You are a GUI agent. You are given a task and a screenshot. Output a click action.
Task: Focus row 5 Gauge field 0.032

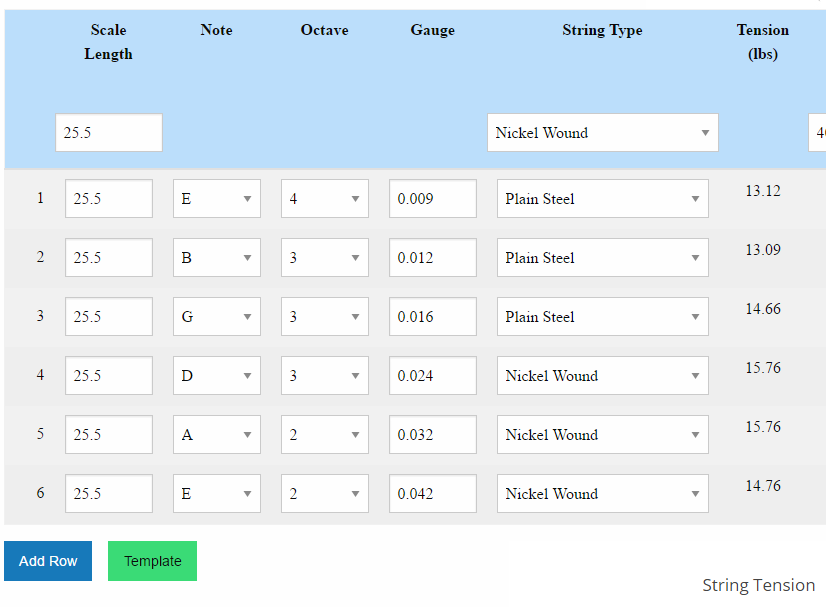(432, 435)
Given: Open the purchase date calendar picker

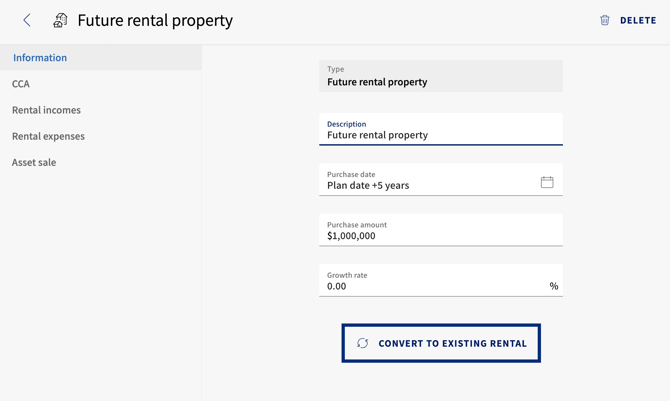Looking at the screenshot, I should click(547, 182).
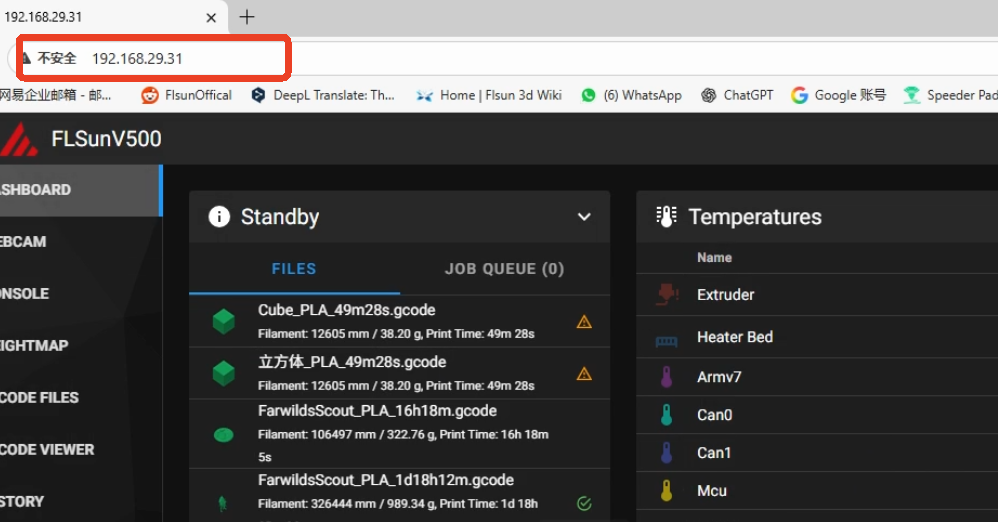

☆ ☆ ☆ ☆ ☆ ☆ ☆

Nothing but the pictures should be left out when the listing is repeated exactly.

You are a GUI agent. You are given a task and a screenshot. Output a click action.
Task: Focus row 5 Gauge field 0.032

(432, 435)
Given: Open the purchase date calendar picker

Looking at the screenshot, I should click(547, 182).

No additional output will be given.